(GIVEN TEXT):
╔══

Monday, February 14, 2011

A health kick up the butt


When it comes to being overweight there's only so much complaining you can do before you need to get off your butt and do something about it. I've had my time, lazing on the couch eating peppermint chocolate and cheese twisties, whinging about my expanded rear end and flabby arms. I look back, and find it hard to understand how I got here. I used to be incredibly fit, healthy and very active. I would run along the beach in the morning and attend gym classes in the afternoon. I loved cooking fresh, healthy meals and wouldn't dream of filling my trolley with chocolate biscuits and salt and vinegar chips. I rarely ever drank Coke Zero, in fact I never even drank coffee.

So what happened?

╚══

(QUESTIONS TO ANSWER):
• 1. In the health kick blog post, what did the writer once do every morning?
• 2. Write out again, word for word, the part of the health kick blog post starting with "A health kick" and going on through "So what happened?".
• 3. Carry on the health kick blog post from the point where it stops.

(PROVIDED RECORDS):
╔══

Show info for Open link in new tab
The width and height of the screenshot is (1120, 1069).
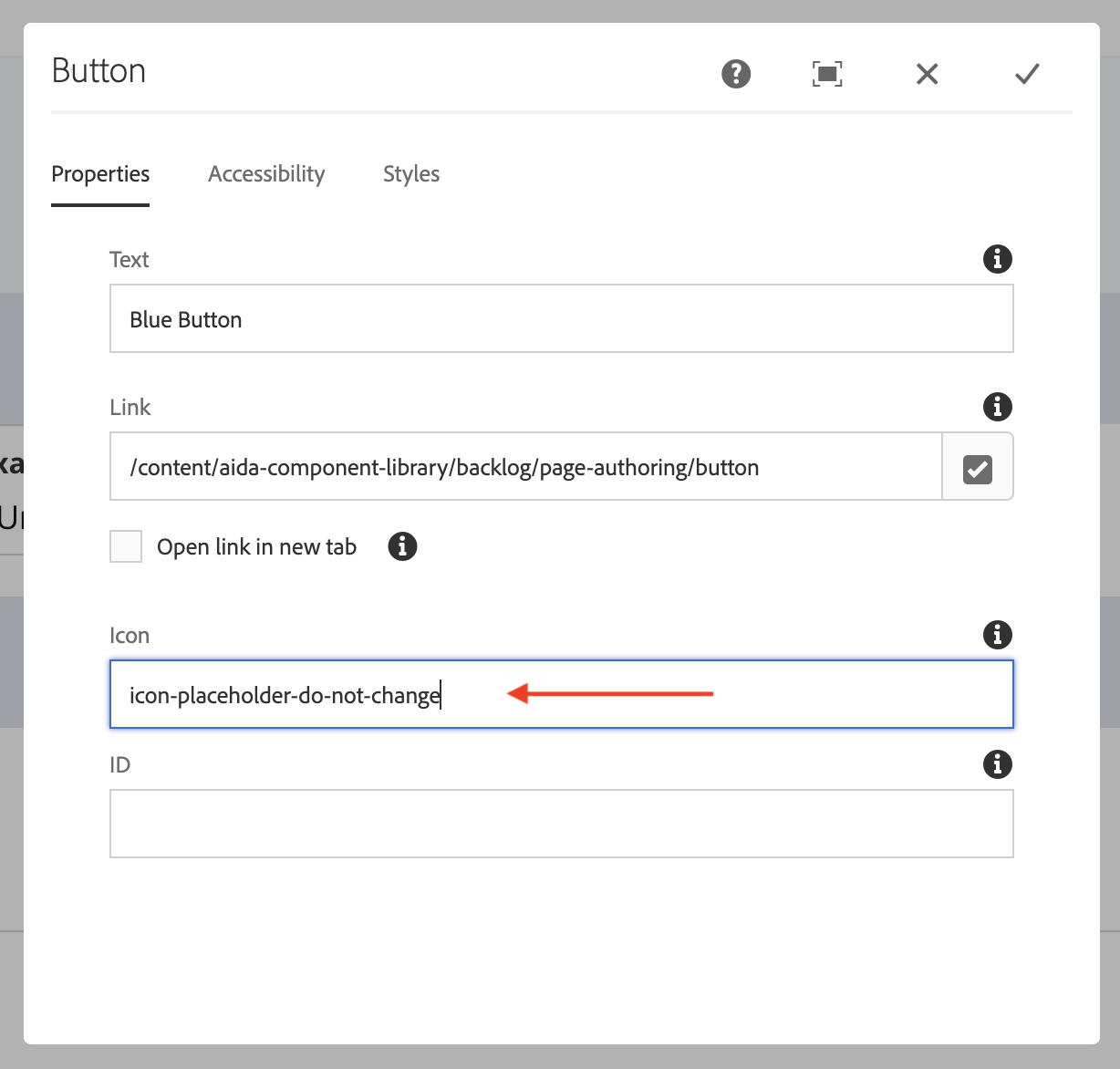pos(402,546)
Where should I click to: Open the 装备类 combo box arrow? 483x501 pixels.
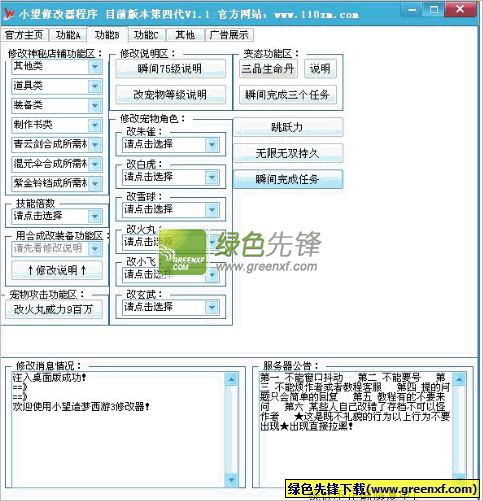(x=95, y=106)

╚══

(RESULTS FOR EACH TASK):
• 1. The writer ran along the beach.

• 2.
A health kick up the butt


When it comes to being overweight there's only so much complaining you can do before you need to get off your butt and do something about it. I've had my time, lazing on the couch eating peppermint chocolate and cheese twisties, whinging about my expanded rear end and flabby arms. I look back, and find it hard to understand how I got here. I used to be incredibly fit, healthy and very active. I would run along the beach in the morning and attend gym classes in the afternoon. I loved cooking fresh, healthy meals and wouldn't dream of filling my trolley with chocolate biscuits and salt and vinegar chips. I rarely ever drank Coke Zero, in fact I never even drank coffee.

So what happened?

• 3.
My two beautiful little babies is what happened. And I certainly don't say that as if I blame them for being overweight. Nor would I take back a single second of our lives together. I would, however, take back some of the poor dietry decisions I made when I was pregnant, and the excuses I made for regaining an active lifestyle once my babes were born. At the same time I need to be sympathetic to why and how I got here. I was very sick with both my little ones, and survived on a diet of high energy, high calorie foods. Full cream milk was the only thing that stopped the persistant reflux. I was too tired to get out of bed let alone exercise while I was pregnant. And then there were the sugar and salt cravings...

When Oscar was born I attempted to regain an active lifestyle and lose the extra 10 kgs I was carrying. I did manage the odd gym class, and pounded the pavement when I could muster the energy. I tried to cut out all those high calorie foods and introduce more lean protein and vitamin rich salads. But something had changed. I couldn't just go to the gym when I wanted to, nor could I prepare and sit down to enjoy a healthy lunch. Regaining my old lifestyle wasn't as simple as I thought it would be. I started eating on the go and opting for coffee with friends instead of pulling on my gym shoes. This was the life of a new mum, and I was loving every minute of it.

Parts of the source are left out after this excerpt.